• Work instruction
After locating "Click the Pesan envelope icon" in the listing below, copy that line and each one after it exactly, ending with the line that has "Screen dimensions: 1092x1092".

• Provided entries
+-------+
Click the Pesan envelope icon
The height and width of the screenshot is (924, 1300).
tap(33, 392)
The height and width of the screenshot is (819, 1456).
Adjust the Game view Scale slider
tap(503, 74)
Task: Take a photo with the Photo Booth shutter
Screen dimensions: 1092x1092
+-------+
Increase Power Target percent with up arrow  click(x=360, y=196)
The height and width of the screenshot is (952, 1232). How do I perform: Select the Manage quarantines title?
+-------+
• Task response
Click the Pesan envelope icon
The height and width of the screenshot is (924, 1300).
tap(33, 392)
The height and width of the screenshot is (819, 1456).
Adjust the Game view Scale slider
tap(503, 74)
Task: Take a photo with the Photo Booth shutter
Screen dimensions: 1092x1092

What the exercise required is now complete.